With his family, he has been riding bikes, walking and fishing on the Provo River trail near their home for 13 years.
Now, Lee Houghton and his family have seen the change on the trail as clear as night and day.
“The last few years, you’ve heard more and more of criminal activity that was occuring on the trail,” Houghton said.
Several crimes occurred recently along the trail, including an unsolved rape in February. Houghton said several of his friends will not go on the trail when it’s dark or without a friend. This stigma prompted Houghton to help with the Provo Police in patrolling the trail on bicycles.

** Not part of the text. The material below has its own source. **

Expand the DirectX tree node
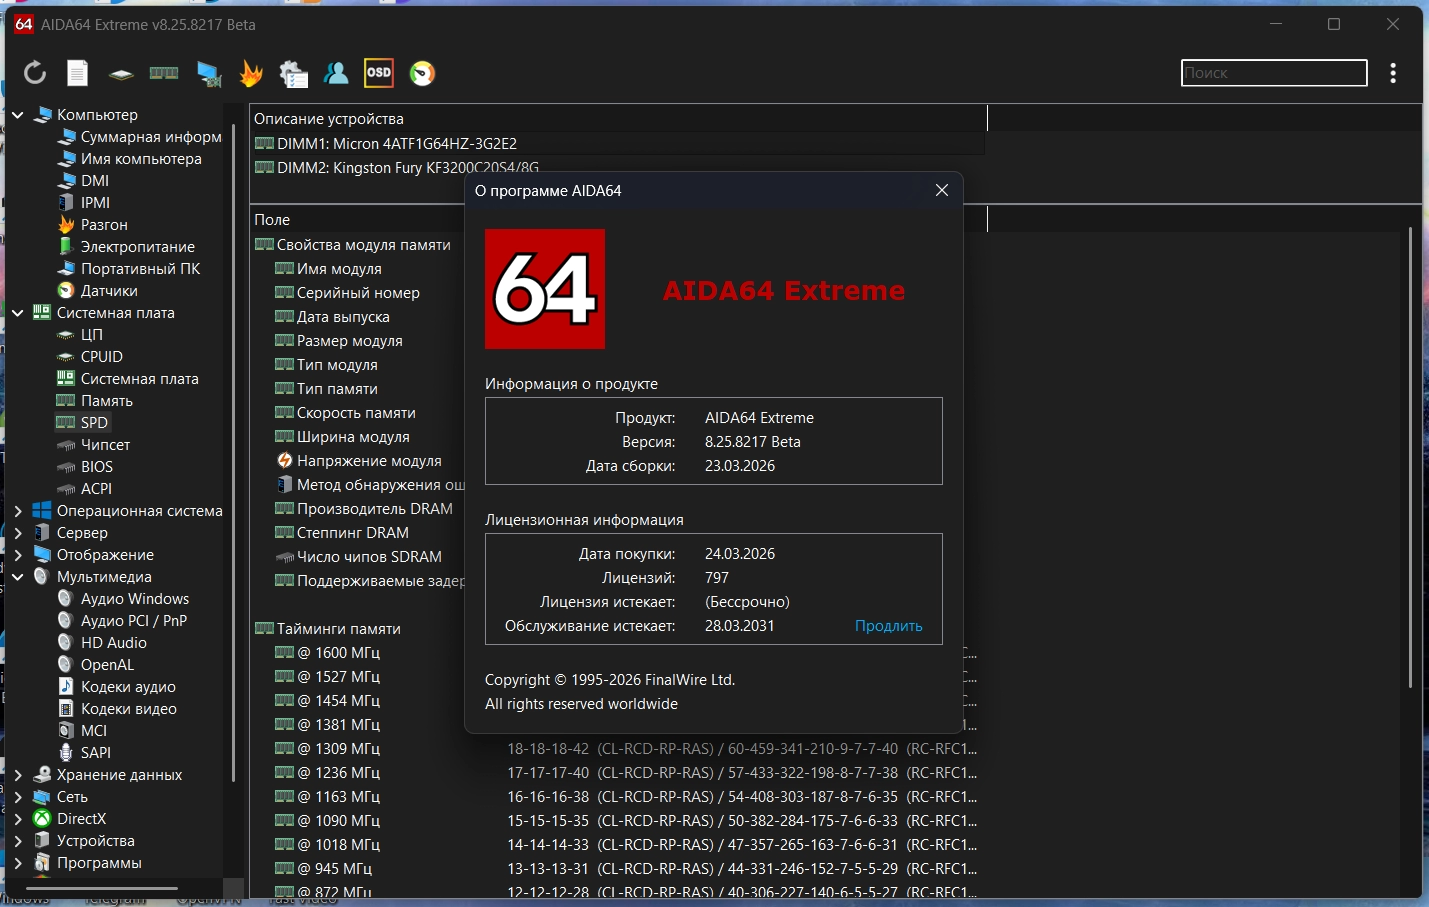Screen dimensions: 1429x907 pos(17,819)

So, in late February, Houghton and several of his friends met with Police Chief Rick Gregory.
“Maybe we just need more people on there that are actually looking out for other people,” Houghton said, “to make sure they’re OK.”

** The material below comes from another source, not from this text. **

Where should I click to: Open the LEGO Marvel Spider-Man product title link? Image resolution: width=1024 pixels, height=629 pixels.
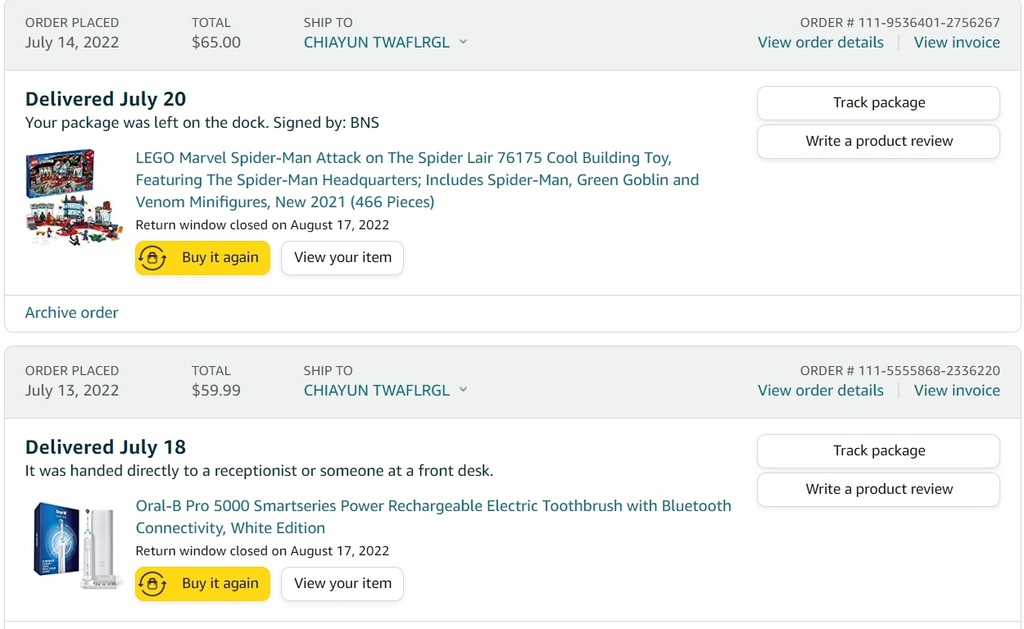tap(417, 180)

Gregory said he loved the idea.
“Of course, we were thrilled to have citizens participate with us,” Gregory said.
In partnership with the Provo Police, Mayor John Curtis and Mobile Watch, Houghton has started the Provo River Trail Patrol cycling program. Houghton said the formal training will begin on March 20 and hopes to have at least 20 volunteers by then.
Sr. Officer Kreston Bascom said the application process for volunteering has intentionally been made easy to accommodate college students within Utah Valley. Volunteers will go through safety training, lasting a couple of hours, perform a background check and then they can hit the trail.
“When they want to go on their patrol, they report to us, and we record their hours,” Bascom said. Easy enough. The initial 20 volunteers will be great, Houghton said, but the more volunteers the better.
“Initially, we’ll probably have enough to staff the evening hours,” he said. “But we’d like to grow that into lunchtime into earlier morning.”
The rape in February happened in the middle of the day. Bascom would like this added measure of security to prevent crime in daylight.
“If we can have a constant and continual presence of citizens serving their community, making it a better place,” Bascom said, “that would be a goal for us.”
Provo Police Chief Rick Gregory said he’s grateful for this “partnership with the community.”
The Provo Police will help with the training from Mobile Watch. This will train volunteers to watch out for and look suspicious activity along the trail. Gregory hopes for the volunteers to be an “extra set of eyes and ears for the department.”
Houghton wants this volunteer opportunity to be as low pressure and meaningful as it can be for volunteers.
“Give me one hour a month, or two hours a month,” Houghton said, “and that’s all I really need.”